▶ _Prompt_
Convert every line of the listing below into a JSON array of strings, one string per line, skipping blank lines.
• • •
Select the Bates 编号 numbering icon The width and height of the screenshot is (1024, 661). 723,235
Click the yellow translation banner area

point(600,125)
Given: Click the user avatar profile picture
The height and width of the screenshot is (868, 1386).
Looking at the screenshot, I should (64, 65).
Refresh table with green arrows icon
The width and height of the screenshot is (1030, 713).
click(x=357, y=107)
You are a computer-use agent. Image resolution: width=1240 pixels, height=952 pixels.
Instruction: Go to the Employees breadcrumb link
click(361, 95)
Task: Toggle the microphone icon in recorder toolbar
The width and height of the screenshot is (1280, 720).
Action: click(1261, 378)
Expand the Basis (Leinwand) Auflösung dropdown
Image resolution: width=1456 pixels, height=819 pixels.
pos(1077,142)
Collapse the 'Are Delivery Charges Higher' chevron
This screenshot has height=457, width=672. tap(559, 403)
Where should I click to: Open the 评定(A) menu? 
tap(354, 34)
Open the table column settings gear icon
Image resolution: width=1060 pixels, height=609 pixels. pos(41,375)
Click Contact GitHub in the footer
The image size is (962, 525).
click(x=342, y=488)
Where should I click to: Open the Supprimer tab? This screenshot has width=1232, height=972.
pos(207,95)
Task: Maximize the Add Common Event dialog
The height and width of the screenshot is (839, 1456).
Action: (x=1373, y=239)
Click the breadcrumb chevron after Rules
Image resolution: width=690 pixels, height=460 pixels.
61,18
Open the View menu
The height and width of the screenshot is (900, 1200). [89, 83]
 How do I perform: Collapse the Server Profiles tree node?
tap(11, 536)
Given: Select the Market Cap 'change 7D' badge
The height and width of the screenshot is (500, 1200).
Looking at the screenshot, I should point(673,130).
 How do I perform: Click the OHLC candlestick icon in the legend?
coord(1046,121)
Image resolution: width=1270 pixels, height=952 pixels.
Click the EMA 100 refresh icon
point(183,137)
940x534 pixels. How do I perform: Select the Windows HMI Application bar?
• • •
▶ _Task response_
[
  "Select the Bates 编号 numbering icon The width and height of the screenshot is (1024, 661). 723,235",
  "Click the yellow translation banner area",
  "point(600,125)",
  "Given: Click the user avatar profile picture",
  "The height and width of the screenshot is (868, 1386).",
  "Looking at the screenshot, I should (64, 65).",
  "Refresh table with green arrows icon",
  "The width and height of the screenshot is (1030, 713).",
  "click(x=357, y=107)",
  "You are a computer-use agent. Image resolution: width=1240 pixels, height=952 pixels.",
  "Instruction: Go to the Employees breadcrumb link",
  "click(361, 95)",
  "Task: Toggle the microphone icon in recorder toolbar",
  "The width and height of the screenshot is (1280, 720).",
  "Action: click(1261, 378)",
  "Expand the Basis (Leinwand) Auflösung dropdown",
  "Image resolution: width=1456 pixels, height=819 pixels.",
  "pos(1077,142)",
  "Collapse the 'Are Delivery Charges Higher' chevron",
  "This screenshot has height=457, width=672. tap(559, 403)",
  "Where should I click to: Open the 评定(A) menu? ",
  "tap(354, 34)",
  "Open the table column settings gear icon",
  "Image resolution: width=1060 pixels, height=609 pixels. pos(41,375)",
  "Click Contact GitHub in the footer",
  "The image size is (962, 525).",
  "click(x=342, y=488)",
  "Where should I click to: Open the Supprimer tab? This screenshot has width=1232, height=972.",
  "pos(207,95)",
  "Task: Maximize the Add Common Event dialog",
  "The height and width of the screenshot is (839, 1456).",
  "Action: (x=1373, y=239)",
  "Click the breadcrumb chevron after Rules",
  "Image resolution: width=690 pixels, height=460 pixels.",
  "61,18",
  "Open the View menu",
  "The height and width of the screenshot is (900, 1200). [89, 83]",
  " How do I perform: Collapse the Server Profiles tree node?",
  "tap(11, 536)",
  "Given: Select the Market Cap 'change 7D' badge",
  "The height and width of the screenshot is (500, 1200).",
  "Looking at the screenshot, I should point(673,130).",
  " How do I perform: Click the OHLC candlestick icon in the legend?",
  "coord(1046,121)",
  "Image resolution: width=1270 pixels, height=952 pixels.",
  "Click the EMA 100 refresh icon",
  "point(183,137)",
  "940x534 pixels. How do I perform: Select the Windows HMI Application bar?"
]